[Records of text and element pointing]
/---

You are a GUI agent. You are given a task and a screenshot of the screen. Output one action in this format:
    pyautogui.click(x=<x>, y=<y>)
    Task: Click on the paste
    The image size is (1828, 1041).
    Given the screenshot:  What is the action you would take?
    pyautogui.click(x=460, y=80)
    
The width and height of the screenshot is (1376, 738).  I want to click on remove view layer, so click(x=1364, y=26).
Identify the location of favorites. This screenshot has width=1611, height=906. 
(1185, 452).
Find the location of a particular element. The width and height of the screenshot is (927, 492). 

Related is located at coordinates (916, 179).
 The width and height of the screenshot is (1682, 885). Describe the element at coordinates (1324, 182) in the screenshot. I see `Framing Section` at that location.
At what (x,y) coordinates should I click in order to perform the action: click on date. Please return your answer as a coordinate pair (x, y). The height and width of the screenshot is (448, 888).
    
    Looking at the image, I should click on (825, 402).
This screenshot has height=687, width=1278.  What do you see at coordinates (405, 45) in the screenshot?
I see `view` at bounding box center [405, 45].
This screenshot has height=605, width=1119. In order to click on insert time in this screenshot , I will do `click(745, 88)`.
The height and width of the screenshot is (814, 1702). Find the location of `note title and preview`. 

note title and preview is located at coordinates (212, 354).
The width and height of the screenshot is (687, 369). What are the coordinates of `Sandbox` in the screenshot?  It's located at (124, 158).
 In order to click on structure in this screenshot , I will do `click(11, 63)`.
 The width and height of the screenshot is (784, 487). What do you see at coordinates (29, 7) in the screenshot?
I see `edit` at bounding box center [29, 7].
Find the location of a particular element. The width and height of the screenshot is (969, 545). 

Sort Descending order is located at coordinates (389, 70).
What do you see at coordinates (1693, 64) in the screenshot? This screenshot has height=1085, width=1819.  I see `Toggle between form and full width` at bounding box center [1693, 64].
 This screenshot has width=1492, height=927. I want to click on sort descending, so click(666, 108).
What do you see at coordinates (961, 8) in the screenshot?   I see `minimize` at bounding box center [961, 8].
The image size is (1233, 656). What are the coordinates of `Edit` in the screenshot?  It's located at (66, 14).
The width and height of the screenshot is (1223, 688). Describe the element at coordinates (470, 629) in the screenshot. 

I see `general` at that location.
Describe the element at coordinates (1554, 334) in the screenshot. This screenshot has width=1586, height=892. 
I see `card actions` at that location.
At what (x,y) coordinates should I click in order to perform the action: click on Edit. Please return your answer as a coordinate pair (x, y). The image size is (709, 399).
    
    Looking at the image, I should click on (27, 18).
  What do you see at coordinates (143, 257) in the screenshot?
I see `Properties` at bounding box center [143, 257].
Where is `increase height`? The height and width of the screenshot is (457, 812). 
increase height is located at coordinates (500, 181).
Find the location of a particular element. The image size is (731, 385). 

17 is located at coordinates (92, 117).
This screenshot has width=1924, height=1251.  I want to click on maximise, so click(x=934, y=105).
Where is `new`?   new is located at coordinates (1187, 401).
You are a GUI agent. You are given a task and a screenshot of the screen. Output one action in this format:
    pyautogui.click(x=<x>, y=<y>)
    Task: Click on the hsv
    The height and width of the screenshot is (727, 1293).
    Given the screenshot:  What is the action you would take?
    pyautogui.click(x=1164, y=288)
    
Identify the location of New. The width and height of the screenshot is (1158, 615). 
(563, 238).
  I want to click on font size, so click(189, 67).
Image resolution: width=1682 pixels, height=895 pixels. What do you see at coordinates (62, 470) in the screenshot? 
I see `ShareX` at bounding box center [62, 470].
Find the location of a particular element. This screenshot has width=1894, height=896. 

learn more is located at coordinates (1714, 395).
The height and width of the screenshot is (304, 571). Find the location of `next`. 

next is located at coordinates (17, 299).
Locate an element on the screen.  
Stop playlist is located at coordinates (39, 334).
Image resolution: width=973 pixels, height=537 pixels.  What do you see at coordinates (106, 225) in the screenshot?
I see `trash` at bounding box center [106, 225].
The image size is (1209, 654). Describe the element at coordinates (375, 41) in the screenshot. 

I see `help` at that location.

\---

• PROBLEM TO WORK ON: Render every one of the records above as a Markdown table with the columns n and Line. Put each nonblank line in its own row, numbered in order.

• EXPECTED OUTPUT:
| n | Line |
|---|---|
| 1 | You are a GUI agent. You are given a task and a screenshot of the screen. Output one action in this format: |
| 2 |     pyautogui.click(x=<x>, y=<y>) |
| 3 |     Task: Click on the paste |
| 4 |     The image size is (1828, 1041). |
| 5 |     Given the screenshot:  What is the action you would take? |
| 6 |     pyautogui.click(x=460, y=80) |
| 7 | The width and height of the screenshot is (1376, 738).  I want to click on remove view layer, so click(x=1364, y=26). |
| 8 | Identify the location of favorites. This screenshot has width=1611, height=906.  |
| 9 | (1185, 452). |
| 10 | Find the location of a particular element. The width and height of the screenshot is (927, 492).  |
| 11 | Related is located at coordinates (916, 179). |
| 12 |  The width and height of the screenshot is (1682, 885). Describe the element at coordinates (1324, 182) in the screenshot. I see `Framing Section` at that location. |
| 13 | At what (x,y) coordinates should I click in order to perform the action: click on date. Please return your answer as a coordinate pair (x, y). The height and width of the screenshot is (448, 888). |
| 14 |     Looking at the image, I should click on (825, 402). |
| 15 | This screenshot has height=687, width=1278.  What do you see at coordinates (405, 45) in the screenshot? |
| 16 | I see `view` at bounding box center [405, 45]. |
| 17 | This screenshot has height=605, width=1119. In order to click on insert time in this screenshot , I will do `click(745, 88)`. |
| 18 | The height and width of the screenshot is (814, 1702). Find the location of `note title and preview`.  |
| 19 | note title and preview is located at coordinates (212, 354). |
| 20 | The width and height of the screenshot is (687, 369). What are the coordinates of `Sandbox` in the screenshot?  It's located at (124, 158). |
| 21 |  In order to click on structure in this screenshot , I will do `click(11, 63)`. |
| 22 |  The width and height of the screenshot is (784, 487). What do you see at coordinates (29, 7) in the screenshot? |
| 23 | I see `edit` at bounding box center [29, 7]. |
| 24 | Find the location of a particular element. The width and height of the screenshot is (969, 545).  |
| 25 | Sort Descending order is located at coordinates (389, 70). |
| 26 | What do you see at coordinates (1693, 64) in the screenshot? This screenshot has height=1085, width=1819.  I see `Toggle between form and full width` at bounding box center [1693, 64]. |
| 27 |  This screenshot has width=1492, height=927. I want to click on sort descending, so click(666, 108). |
| 28 | What do you see at coordinates (961, 8) in the screenshot?   I see `minimize` at bounding box center [961, 8]. |
| 29 | The image size is (1233, 656). What are the coordinates of `Edit` in the screenshot?  It's located at (66, 14). |
| 30 | The width and height of the screenshot is (1223, 688). Describe the element at coordinates (470, 629) in the screenshot.  |
| 31 | I see `general` at that location. |
| 32 | Describe the element at coordinates (1554, 334) in the screenshot. This screenshot has width=1586, height=892.  |
| 33 | I see `card actions` at that location. |
| 34 | At what (x,y) coordinates should I click in order to perform the action: click on Edit. Please return your answer as a coordinate pair (x, y). The image size is (709, 399). |
| 35 |     Looking at the image, I should click on (27, 18). |
| 36 |   What do you see at coordinates (143, 257) in the screenshot? |
| 37 | I see `Properties` at bounding box center [143, 257]. |
| 38 | Where is `increase height`? The height and width of the screenshot is (457, 812).  |
| 39 | increase height is located at coordinates (500, 181). |
| 40 | Find the location of a particular element. The image size is (731, 385).  |
| 41 | 17 is located at coordinates (92, 117). |
| 42 | This screenshot has width=1924, height=1251.  I want to click on maximise, so click(x=934, y=105). |
| 43 | Where is `new`?   new is located at coordinates (1187, 401). |
| 44 | You are a GUI agent. You are given a task and a screenshot of the screen. Output one action in this format: |
| 45 |     pyautogui.click(x=<x>, y=<y>) |
| 46 |     Task: Click on the hsv |
| 47 |     The height and width of the screenshot is (727, 1293). |
| 48 |     Given the screenshot:  What is the action you would take? |
| 49 |     pyautogui.click(x=1164, y=288) |
| 50 | Identify the location of New. The width and height of the screenshot is (1158, 615).  |
| 51 | (563, 238). |
| 52 |   I want to click on font size, so click(189, 67). |
| 53 | Image resolution: width=1682 pixels, height=895 pixels. What do you see at coordinates (62, 470) in the screenshot?  |
| 54 | I see `ShareX` at bounding box center [62, 470]. |
| 55 | Find the location of a particular element. This screenshot has width=1894, height=896.  |
| 56 | learn more is located at coordinates (1714, 395). |
| 57 | The height and width of the screenshot is (304, 571). Find the location of `next`.  |
| 58 | next is located at coordinates (17, 299). |
| 59 | Locate an element on the screen.   |
| 60 | Stop playlist is located at coordinates (39, 334). |
| 61 | Image resolution: width=973 pixels, height=537 pixels.  What do you see at coordinates (106, 225) in the screenshot? |
| 62 | I see `trash` at bounding box center [106, 225]. |
| 63 | The image size is (1209, 654). Describe the element at coordinates (375, 41) in the screenshot.  |
| 64 | I see `help` at that location. |